The exemption is a vital one. It is the only special treatment that churches and ministries receive under copyright law. As long as services are being conducted at a religious gathering, the exemption would apply even if they are held in “non-religious” venues such as an auditorium, stadium or theater. The exemption excludes performance activities at a place of worship that are for social, educational, fund-raising or entertainment purposes.
The exemption states the following are not infringements:
“…performance of a non-dramatic literary or musical work or of a dramatico-musical work of a religious nature or display of a work, in the course of services at a place of worship or other religious assembly” shall not constitute infringement of copyright.
In CPA and attorney Richard Hammar’s book, Essential Guide to Copyright Law for Churches, he quotes from the House of Representatives on the Copyright Act 1976 Reports:
To be exempted…a performance or display must be “in the course of services,” thus excluding activities at a place of worship that are social, educational or fund raising, or entertainment purposes.
There are three key steps to understanding how the Religious Service Exemption applies to your church’s activities. Let’s break it down into three important elements:
- What are the TYPES of copyrights – there are eight types of works that can be copyrighted
- What are the exclusive RIGHTS that are exempt
- What is the specific location and SETTING
Types of Copyrights
Only musical works (music and lyrics) and non-dramatic literary works (like poems, prose, short stories, books, periodicals) are exempt. The Copyrights 101 Fact Sheet goes into much more details about the eight works of authorship that can be copyrighted.
Types of Rights
Only “public performance” and “public display” of the works are covered are included. Only two of the six rights. We cover all six exclusive rights in the Copyrights 101 Fact Sheet.
Where and What
“During the course of services at a place of worship or other religious assembly” is specified.
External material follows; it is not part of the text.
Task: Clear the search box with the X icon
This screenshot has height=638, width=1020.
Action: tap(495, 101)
The exemption EXCLUDES performance activities at a place of worship that are for social, educational, fund-raising or entertainment purposes.
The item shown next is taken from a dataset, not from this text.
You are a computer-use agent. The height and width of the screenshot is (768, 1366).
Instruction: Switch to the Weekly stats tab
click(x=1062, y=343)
So what can churches do when it comes to music performances that are NOT in a religious service? CCS partners with ASCAP, BMI, and SESAC to provide a great solution, the PERFORMmusic License, the only one-stop blanket performance license for churches and religious organizations.
The RSE does NOT cover music being performed or played outside a religious service for activities such as:
- aerobics and dance classes
- youth programs
- social events
- coffee shops
- conferences and seminars
- camps and VBS
- on-hold music
But the PERFORMmusic License does cover all of the above activities, plus much more.
As long as services are being conducted at a religious service gathering, the exemption would apply even if they are held in “non-religious” venues such as an auditorium, stadium or theater.
The RSE also does not cover recordings of services or the retransmission of services over TV, radio or the Internet. The exemption only covers the on-site service, so unfortunately, it does not apply to streaming music on your website. Simple blanket licensing for streaming music performed by your church musicians and singers is available with the WORSHIPcast License, covering more than 20 million songs.
CCS’s Founder and CVO, Susan Fontaine Godwin is an educator and long-time member of the Christian arts community with 30 years of experience in the Christian media industry, church copyright administration, and copyright management. Susan is an author and speaker and frequently writes for several Christian magazines and online publications. She serves as an adjunct professor at the University of Mobile.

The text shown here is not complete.